> **REQUIREMENT**: Tally up the lines in the material where the word "left" appears, then give the total and nothing else.

=== Section Start ===

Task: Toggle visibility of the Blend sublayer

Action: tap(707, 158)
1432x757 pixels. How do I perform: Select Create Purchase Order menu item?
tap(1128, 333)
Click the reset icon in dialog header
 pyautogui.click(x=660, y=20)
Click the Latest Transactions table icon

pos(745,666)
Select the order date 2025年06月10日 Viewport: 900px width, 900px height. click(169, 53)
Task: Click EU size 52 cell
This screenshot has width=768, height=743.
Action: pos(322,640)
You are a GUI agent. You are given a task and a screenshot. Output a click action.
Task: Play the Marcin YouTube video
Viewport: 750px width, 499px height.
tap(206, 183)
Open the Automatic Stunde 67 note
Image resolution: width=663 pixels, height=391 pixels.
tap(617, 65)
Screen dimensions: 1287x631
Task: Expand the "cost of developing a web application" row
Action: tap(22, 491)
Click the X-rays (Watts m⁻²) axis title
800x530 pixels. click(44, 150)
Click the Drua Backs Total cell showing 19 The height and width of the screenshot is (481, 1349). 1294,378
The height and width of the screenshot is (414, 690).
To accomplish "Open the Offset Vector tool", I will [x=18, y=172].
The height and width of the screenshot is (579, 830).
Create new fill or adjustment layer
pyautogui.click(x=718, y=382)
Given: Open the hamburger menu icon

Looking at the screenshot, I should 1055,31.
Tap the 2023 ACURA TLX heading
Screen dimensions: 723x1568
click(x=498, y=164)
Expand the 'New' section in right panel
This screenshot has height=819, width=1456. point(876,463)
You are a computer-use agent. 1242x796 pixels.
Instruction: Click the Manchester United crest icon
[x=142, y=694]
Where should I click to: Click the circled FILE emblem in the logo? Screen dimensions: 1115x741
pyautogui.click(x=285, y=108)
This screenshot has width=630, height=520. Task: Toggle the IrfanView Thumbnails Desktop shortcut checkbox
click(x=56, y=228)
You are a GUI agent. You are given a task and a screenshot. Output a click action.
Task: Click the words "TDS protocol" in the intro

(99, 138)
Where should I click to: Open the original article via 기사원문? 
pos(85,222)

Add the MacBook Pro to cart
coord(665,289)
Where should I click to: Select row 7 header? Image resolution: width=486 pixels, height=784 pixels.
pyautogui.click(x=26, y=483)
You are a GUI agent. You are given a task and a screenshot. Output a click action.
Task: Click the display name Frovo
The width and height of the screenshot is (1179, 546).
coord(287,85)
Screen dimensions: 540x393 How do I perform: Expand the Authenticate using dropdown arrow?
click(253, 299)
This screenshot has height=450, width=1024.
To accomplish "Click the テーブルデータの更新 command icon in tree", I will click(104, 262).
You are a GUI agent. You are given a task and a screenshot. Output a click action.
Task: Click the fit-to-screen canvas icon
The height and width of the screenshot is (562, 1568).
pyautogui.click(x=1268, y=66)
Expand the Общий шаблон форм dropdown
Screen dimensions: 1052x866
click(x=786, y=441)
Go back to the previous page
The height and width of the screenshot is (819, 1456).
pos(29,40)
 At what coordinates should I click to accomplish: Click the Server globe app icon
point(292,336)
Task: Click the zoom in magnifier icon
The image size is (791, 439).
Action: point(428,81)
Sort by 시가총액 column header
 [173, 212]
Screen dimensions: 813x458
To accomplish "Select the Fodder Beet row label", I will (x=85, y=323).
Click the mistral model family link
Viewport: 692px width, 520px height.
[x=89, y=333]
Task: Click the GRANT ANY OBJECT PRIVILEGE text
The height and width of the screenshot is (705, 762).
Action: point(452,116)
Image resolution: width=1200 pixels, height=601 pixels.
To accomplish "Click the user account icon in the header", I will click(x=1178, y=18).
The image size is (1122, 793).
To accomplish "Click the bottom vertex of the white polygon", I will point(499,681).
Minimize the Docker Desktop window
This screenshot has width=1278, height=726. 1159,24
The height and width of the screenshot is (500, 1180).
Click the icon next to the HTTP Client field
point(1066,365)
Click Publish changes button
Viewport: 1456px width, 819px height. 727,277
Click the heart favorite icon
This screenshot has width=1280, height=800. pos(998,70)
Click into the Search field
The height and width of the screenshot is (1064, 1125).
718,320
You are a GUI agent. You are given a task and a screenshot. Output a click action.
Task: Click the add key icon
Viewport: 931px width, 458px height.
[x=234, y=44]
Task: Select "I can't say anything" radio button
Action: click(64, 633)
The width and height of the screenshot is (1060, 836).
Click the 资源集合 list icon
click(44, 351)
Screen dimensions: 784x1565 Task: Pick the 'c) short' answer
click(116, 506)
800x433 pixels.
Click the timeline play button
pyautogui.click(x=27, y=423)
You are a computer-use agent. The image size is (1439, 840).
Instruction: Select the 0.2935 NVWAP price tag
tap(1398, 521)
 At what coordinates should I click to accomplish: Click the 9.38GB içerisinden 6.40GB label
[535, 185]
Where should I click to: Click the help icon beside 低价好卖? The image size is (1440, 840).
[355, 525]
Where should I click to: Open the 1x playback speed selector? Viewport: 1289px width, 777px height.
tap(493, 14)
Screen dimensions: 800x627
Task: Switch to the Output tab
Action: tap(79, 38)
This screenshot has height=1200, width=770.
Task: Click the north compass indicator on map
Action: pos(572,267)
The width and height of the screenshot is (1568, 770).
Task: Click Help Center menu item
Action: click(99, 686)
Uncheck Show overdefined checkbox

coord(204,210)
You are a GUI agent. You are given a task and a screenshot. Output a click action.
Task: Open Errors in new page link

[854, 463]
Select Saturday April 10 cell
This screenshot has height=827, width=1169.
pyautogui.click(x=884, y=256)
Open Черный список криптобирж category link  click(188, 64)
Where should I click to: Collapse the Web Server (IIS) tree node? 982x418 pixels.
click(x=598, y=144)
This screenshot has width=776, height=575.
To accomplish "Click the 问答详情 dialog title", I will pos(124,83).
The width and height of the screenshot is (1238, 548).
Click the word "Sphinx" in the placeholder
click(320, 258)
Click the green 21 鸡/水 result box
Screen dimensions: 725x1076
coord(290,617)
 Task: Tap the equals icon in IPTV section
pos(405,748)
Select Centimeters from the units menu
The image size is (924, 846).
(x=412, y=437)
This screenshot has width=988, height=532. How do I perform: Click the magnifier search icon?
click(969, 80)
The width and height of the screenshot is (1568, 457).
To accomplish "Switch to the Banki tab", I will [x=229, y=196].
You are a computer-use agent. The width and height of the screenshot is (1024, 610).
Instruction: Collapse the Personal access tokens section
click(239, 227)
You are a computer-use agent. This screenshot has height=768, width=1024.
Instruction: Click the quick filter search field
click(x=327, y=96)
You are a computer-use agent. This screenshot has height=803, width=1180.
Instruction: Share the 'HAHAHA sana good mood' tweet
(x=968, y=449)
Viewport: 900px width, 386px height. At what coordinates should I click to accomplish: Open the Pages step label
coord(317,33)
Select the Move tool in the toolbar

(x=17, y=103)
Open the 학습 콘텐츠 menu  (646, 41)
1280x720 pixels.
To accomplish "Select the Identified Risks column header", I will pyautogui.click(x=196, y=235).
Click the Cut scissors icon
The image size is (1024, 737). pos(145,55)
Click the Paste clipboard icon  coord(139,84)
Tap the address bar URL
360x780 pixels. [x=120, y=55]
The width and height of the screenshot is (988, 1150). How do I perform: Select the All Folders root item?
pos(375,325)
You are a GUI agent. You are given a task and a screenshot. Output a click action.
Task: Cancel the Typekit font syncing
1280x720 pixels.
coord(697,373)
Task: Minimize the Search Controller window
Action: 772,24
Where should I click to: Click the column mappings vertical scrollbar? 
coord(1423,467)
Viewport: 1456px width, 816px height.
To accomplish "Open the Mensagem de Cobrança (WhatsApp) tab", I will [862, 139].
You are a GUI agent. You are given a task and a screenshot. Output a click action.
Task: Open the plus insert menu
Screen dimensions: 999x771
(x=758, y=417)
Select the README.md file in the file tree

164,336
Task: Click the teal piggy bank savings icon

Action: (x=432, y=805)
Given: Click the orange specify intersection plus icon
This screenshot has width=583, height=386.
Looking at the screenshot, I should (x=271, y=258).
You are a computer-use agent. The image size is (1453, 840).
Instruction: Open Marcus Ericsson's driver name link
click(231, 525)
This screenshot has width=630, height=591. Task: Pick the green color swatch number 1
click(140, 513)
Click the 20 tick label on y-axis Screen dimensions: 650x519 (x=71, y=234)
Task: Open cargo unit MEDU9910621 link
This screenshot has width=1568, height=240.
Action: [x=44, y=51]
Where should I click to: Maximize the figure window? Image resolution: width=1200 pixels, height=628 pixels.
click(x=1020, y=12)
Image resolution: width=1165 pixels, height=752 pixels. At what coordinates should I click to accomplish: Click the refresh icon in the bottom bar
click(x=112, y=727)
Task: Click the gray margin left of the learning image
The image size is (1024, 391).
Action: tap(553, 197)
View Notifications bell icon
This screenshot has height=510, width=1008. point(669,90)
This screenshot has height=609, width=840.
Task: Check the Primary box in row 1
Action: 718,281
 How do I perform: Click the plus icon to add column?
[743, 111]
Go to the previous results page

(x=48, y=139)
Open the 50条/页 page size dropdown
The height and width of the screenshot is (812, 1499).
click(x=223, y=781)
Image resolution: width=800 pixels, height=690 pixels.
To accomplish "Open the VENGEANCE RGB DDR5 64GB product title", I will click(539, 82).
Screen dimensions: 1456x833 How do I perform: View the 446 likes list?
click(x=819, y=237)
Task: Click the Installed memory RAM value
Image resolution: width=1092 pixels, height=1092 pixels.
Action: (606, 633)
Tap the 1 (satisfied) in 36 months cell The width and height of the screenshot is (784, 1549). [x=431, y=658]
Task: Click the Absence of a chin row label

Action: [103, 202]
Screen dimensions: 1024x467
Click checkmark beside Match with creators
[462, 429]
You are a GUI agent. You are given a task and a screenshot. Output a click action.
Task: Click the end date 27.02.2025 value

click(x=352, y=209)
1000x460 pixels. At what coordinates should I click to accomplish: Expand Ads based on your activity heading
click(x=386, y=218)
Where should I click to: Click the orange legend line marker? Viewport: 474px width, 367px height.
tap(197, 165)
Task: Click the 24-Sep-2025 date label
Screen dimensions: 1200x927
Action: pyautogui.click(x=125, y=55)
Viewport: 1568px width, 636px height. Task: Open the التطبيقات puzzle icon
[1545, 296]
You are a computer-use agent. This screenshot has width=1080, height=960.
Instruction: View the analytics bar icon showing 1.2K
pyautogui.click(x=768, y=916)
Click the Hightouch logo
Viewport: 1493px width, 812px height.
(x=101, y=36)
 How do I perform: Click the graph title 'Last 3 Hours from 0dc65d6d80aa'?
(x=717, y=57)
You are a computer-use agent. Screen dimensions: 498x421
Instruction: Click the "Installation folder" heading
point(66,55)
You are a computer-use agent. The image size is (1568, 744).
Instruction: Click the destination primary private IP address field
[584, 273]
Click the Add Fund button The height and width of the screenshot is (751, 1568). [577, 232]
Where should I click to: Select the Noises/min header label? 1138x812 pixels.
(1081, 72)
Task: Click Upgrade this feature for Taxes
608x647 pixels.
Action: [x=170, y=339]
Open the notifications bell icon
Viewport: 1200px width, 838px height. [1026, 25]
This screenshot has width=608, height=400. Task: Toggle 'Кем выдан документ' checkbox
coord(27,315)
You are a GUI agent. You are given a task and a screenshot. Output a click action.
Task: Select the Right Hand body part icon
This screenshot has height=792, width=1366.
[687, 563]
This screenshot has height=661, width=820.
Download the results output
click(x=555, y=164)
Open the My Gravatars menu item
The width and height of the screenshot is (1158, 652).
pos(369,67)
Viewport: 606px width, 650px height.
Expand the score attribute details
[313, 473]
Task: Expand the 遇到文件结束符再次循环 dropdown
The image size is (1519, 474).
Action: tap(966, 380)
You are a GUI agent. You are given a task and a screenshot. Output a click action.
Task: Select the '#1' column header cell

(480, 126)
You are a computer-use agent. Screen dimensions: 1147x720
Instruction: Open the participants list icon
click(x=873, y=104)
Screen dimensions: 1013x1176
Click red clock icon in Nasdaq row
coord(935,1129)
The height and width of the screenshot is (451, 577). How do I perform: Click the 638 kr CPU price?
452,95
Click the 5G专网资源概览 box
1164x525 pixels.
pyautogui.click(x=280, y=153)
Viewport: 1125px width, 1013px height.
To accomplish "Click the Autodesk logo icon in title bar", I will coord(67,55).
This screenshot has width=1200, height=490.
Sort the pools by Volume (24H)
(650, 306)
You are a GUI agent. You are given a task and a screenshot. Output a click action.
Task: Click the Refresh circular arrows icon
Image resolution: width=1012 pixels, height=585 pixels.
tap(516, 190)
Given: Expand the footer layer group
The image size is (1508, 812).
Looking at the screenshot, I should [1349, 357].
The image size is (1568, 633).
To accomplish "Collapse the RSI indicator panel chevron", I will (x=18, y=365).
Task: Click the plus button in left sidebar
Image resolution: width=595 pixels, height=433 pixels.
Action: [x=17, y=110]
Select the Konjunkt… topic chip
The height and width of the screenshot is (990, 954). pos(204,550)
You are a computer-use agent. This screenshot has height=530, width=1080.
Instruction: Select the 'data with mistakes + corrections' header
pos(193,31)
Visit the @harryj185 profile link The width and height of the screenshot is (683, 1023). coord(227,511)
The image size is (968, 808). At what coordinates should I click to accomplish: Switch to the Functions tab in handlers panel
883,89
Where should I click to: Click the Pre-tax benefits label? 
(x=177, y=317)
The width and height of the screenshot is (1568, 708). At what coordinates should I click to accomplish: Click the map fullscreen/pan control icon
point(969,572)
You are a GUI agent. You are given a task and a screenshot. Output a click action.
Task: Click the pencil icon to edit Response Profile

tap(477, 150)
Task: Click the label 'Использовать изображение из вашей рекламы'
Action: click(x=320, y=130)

=== Section End ===

> **SOLUTION TO THIS TASK**: 2